→ **WHAT TO DO**:
Calculate how many lines in the following records hold the word "computer", and report that number without comment.

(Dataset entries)
________________
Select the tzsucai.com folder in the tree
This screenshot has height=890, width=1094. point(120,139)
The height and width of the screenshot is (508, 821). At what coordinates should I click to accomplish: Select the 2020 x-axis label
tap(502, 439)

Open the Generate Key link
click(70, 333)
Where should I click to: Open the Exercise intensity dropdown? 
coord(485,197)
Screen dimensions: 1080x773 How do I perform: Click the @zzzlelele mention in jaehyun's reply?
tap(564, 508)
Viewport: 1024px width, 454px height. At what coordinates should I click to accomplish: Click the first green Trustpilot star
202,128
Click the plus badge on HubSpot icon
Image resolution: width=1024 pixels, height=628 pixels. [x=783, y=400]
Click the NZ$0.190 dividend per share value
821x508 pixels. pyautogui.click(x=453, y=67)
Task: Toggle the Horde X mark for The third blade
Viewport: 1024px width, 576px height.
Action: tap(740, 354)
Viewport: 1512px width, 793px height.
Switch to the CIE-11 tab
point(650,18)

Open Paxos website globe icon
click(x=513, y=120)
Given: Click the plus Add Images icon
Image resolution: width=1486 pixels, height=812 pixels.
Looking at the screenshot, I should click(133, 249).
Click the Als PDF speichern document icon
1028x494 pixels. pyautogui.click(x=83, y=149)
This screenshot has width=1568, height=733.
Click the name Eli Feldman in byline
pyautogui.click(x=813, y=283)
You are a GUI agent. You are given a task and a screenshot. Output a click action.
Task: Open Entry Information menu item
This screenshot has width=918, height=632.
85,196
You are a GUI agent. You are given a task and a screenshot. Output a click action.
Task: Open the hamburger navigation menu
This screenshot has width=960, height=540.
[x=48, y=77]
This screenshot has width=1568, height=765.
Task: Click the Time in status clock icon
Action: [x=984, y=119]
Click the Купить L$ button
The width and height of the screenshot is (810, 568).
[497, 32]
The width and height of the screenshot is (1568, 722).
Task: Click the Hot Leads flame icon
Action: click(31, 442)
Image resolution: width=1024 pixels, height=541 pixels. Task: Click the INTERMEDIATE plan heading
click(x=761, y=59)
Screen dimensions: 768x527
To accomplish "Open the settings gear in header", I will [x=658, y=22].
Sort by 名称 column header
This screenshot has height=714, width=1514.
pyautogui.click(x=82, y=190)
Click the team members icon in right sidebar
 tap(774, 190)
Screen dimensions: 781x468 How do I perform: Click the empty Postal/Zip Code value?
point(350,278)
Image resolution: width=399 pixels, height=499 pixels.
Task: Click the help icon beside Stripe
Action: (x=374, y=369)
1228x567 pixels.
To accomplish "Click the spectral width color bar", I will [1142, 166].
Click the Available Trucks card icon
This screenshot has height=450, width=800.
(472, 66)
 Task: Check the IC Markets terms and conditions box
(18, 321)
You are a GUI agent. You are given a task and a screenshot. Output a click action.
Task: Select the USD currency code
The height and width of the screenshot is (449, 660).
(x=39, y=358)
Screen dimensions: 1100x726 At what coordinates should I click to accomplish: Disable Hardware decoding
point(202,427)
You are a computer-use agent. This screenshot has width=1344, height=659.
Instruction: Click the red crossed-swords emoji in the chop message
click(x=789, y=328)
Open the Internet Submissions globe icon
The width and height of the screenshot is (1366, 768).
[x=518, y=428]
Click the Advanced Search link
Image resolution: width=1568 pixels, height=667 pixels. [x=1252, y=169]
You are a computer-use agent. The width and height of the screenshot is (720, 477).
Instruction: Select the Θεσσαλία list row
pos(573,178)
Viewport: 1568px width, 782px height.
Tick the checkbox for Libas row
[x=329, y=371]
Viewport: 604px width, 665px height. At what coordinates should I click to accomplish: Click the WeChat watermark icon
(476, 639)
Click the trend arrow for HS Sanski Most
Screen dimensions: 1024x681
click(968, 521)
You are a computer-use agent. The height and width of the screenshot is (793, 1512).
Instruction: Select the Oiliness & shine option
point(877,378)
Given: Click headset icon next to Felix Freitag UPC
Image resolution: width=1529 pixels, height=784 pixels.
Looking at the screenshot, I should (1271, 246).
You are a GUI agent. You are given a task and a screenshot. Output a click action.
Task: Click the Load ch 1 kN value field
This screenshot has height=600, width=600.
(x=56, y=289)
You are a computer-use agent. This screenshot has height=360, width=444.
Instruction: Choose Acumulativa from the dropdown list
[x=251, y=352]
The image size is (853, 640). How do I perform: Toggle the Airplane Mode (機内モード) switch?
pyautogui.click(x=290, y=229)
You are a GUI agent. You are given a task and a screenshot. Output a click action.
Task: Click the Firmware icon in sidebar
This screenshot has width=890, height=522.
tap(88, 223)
________________
→ **WRITTEN RESPONSE**:
4